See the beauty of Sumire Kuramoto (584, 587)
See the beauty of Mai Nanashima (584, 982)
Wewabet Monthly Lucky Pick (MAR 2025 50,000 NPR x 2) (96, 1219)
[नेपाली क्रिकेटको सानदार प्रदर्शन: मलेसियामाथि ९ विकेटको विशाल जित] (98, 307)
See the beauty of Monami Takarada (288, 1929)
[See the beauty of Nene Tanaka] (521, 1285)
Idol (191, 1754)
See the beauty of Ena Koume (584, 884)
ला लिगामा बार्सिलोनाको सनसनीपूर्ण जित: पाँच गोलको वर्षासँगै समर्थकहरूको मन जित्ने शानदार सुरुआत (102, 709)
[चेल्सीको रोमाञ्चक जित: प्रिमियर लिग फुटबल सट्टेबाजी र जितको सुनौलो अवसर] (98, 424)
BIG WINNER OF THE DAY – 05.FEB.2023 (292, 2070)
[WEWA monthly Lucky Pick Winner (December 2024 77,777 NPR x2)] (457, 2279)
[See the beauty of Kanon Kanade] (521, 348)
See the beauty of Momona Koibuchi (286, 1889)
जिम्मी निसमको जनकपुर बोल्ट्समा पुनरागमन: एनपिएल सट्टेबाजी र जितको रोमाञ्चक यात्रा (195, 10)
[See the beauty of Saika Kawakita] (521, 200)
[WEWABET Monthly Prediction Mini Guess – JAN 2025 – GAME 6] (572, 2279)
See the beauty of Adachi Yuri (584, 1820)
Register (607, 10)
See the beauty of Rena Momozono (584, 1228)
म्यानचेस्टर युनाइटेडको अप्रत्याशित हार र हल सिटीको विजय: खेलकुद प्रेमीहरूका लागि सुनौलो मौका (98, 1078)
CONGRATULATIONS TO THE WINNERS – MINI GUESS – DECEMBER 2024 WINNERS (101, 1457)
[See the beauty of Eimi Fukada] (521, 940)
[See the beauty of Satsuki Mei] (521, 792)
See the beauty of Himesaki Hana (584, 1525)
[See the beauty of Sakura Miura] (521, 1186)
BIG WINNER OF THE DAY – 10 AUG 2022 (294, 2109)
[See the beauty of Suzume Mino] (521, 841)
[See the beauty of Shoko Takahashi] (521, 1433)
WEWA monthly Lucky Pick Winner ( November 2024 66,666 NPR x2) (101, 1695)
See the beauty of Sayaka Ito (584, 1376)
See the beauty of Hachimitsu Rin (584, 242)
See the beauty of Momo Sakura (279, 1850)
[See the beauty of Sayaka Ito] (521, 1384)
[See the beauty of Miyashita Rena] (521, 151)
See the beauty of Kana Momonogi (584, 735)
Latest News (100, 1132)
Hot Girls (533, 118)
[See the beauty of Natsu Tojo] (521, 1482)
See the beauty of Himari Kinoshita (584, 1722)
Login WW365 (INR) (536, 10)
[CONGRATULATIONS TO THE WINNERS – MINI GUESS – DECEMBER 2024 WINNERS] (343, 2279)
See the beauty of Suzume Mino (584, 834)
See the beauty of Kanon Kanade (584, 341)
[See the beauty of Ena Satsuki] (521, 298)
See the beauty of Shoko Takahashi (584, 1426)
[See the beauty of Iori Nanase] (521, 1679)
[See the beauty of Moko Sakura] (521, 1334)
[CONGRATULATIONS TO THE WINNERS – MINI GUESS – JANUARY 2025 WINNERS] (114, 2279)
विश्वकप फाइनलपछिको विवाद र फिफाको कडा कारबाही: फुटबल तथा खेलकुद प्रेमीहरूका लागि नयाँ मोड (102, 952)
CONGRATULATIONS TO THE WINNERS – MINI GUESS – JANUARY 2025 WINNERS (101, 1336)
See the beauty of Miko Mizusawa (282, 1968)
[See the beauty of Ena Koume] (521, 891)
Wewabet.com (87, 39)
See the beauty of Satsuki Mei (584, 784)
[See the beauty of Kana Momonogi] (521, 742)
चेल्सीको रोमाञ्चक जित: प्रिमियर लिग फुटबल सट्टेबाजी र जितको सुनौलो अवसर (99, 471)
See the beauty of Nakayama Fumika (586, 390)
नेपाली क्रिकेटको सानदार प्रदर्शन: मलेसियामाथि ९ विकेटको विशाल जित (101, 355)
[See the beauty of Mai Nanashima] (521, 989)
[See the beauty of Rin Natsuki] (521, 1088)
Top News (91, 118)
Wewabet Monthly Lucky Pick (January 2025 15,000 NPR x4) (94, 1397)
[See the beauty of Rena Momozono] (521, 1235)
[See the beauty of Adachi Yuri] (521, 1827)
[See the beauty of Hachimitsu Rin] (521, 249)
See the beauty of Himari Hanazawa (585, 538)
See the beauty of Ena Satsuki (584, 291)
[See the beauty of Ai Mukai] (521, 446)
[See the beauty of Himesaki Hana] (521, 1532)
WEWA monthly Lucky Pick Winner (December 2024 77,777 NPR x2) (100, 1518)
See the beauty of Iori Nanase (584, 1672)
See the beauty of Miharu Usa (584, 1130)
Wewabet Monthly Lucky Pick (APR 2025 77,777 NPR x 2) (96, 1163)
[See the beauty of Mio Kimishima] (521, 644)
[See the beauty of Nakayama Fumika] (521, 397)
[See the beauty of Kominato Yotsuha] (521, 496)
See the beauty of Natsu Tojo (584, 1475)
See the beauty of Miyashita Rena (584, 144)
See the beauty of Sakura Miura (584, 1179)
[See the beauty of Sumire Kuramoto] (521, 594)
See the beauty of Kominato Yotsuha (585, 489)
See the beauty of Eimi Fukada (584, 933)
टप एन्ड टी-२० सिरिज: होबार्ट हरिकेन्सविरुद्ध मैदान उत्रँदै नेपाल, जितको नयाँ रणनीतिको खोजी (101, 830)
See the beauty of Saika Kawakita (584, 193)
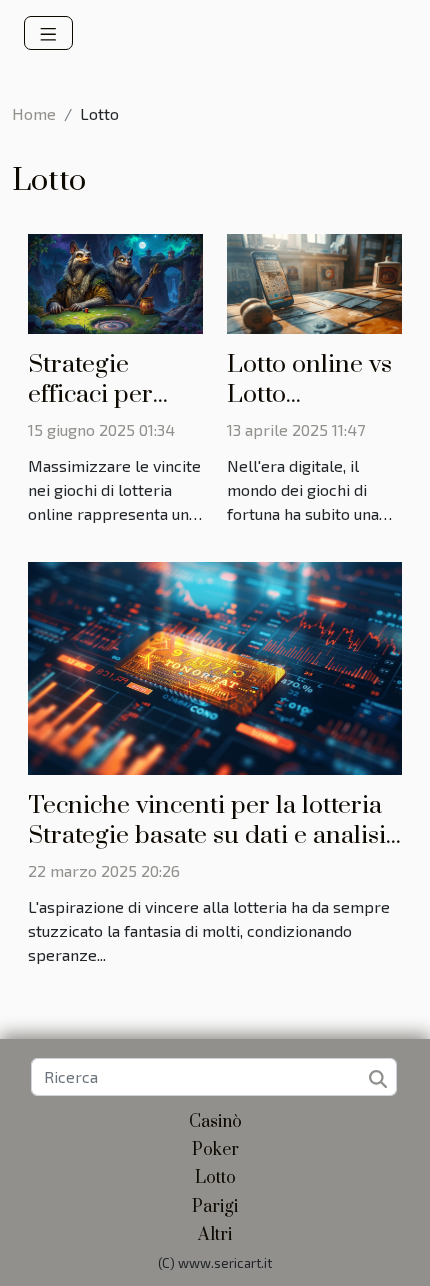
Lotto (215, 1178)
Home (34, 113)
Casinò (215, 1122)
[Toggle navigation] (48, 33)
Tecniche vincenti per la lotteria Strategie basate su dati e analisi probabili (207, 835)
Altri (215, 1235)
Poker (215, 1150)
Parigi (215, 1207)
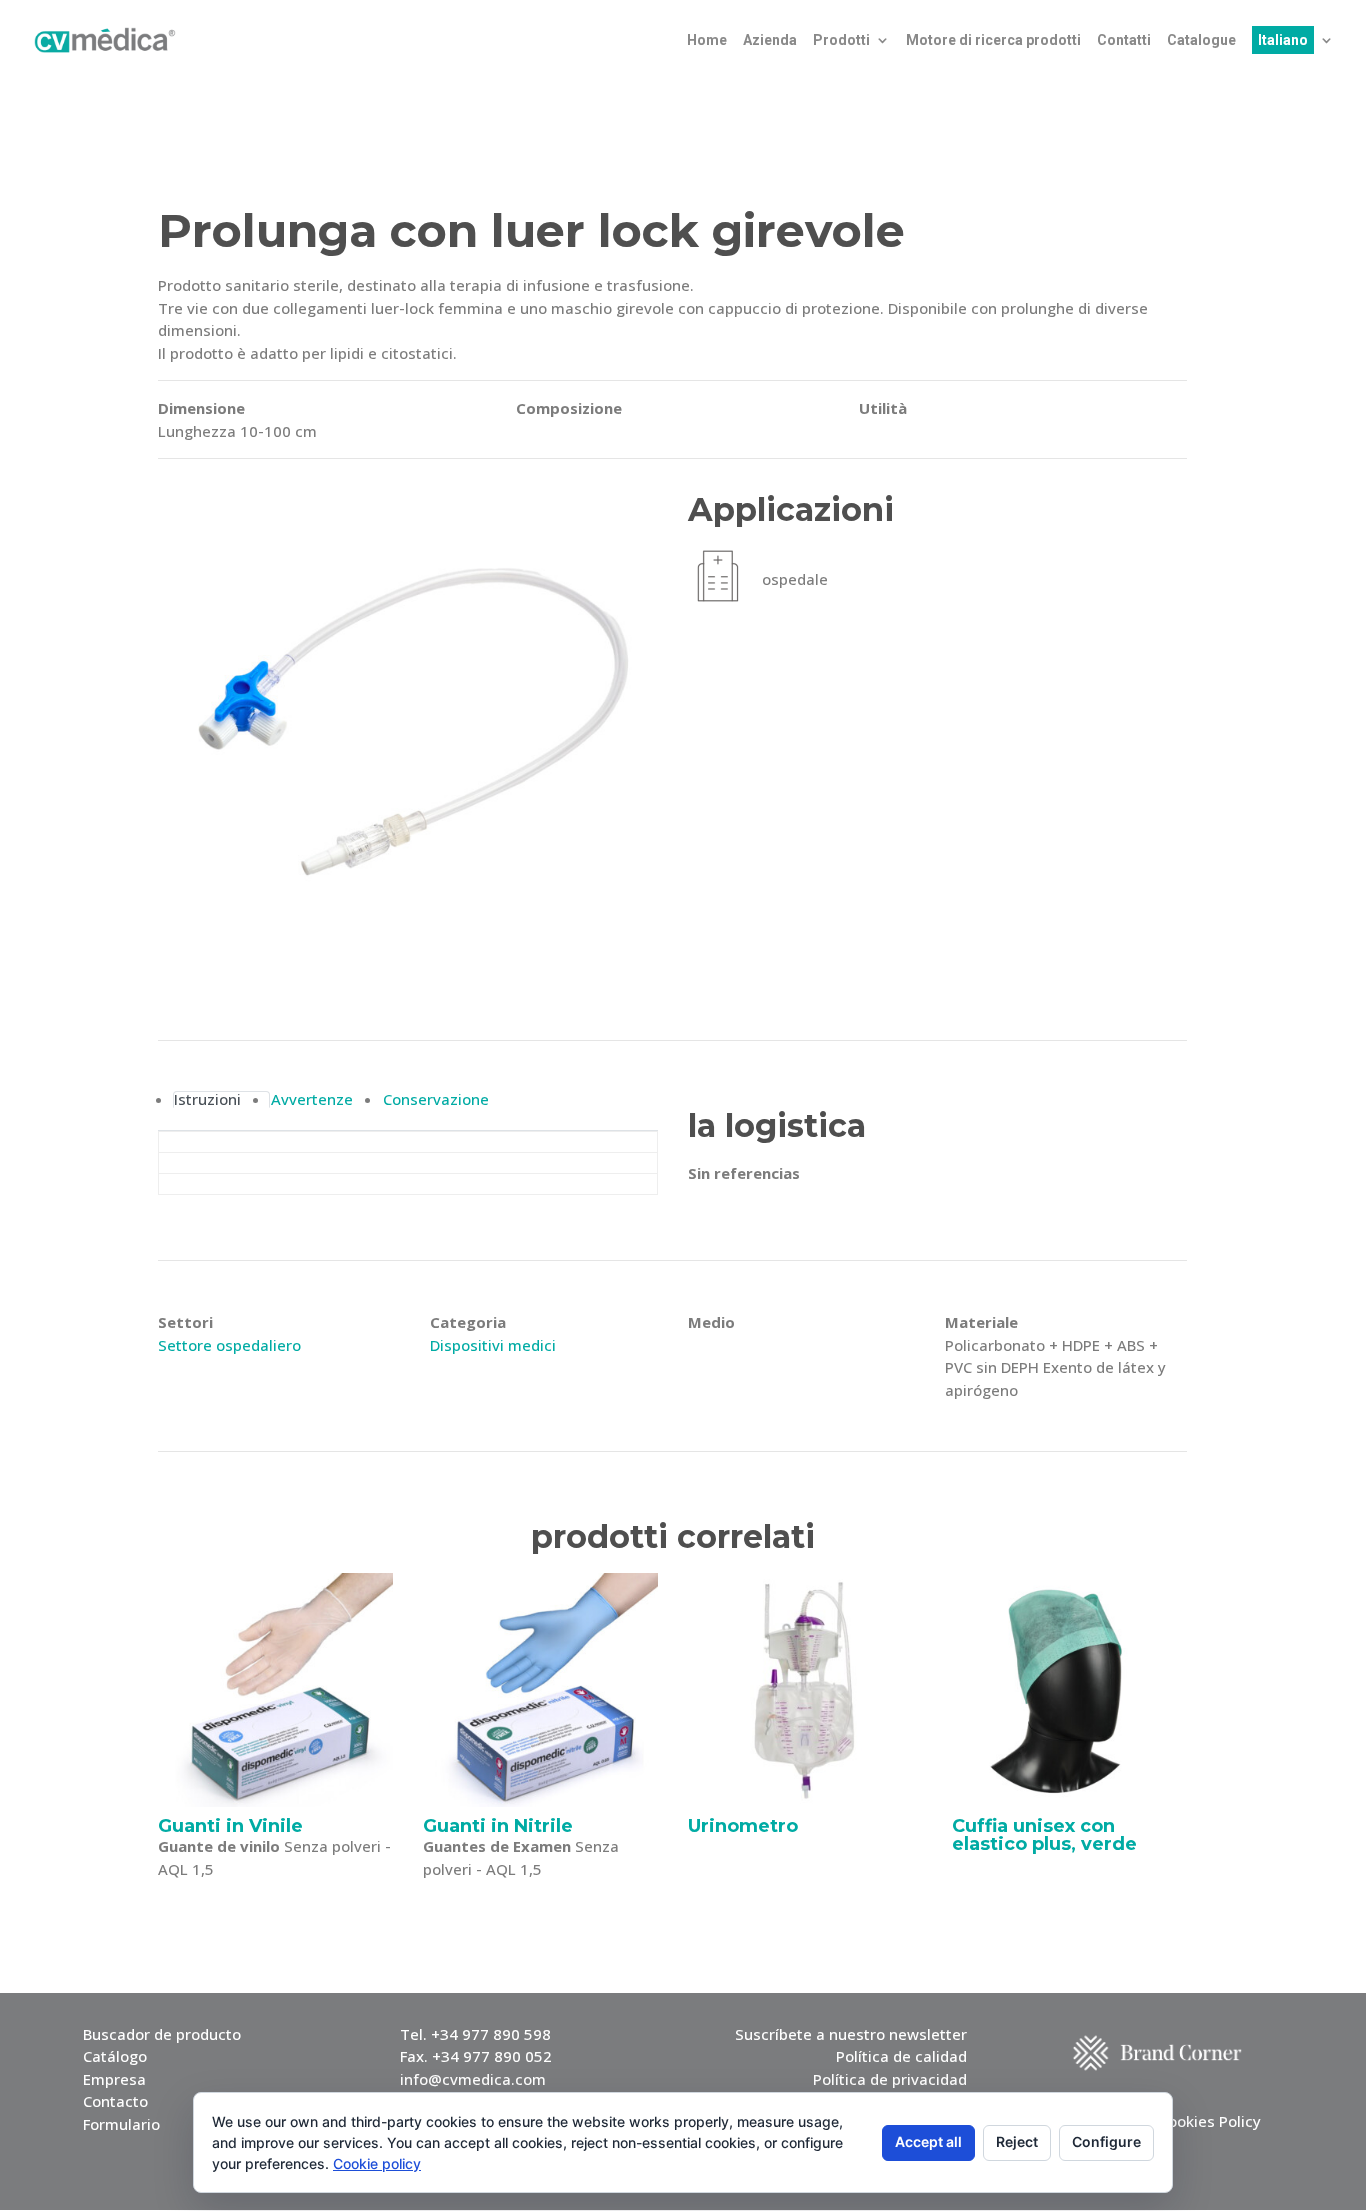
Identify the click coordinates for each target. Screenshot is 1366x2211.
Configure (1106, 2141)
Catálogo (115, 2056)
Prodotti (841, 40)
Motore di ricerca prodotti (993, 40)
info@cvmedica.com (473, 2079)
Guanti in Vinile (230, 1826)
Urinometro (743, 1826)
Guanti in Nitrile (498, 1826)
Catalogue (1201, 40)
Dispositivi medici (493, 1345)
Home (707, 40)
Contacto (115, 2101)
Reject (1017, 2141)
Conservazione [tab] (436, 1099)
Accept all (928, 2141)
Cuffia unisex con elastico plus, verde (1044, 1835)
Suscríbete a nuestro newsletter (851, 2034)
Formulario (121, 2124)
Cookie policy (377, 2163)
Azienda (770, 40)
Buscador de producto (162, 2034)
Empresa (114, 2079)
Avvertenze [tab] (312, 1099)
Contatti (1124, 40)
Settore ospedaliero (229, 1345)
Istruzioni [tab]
**********
EXERCISE INSTRUCTIONS:
Every line that holds the word "Mino" should be copied from the listing.

TASK RESPONSE:
[See the beauty of Suzume Mino] (521, 841)
See the beauty of Suzume Mino (584, 834)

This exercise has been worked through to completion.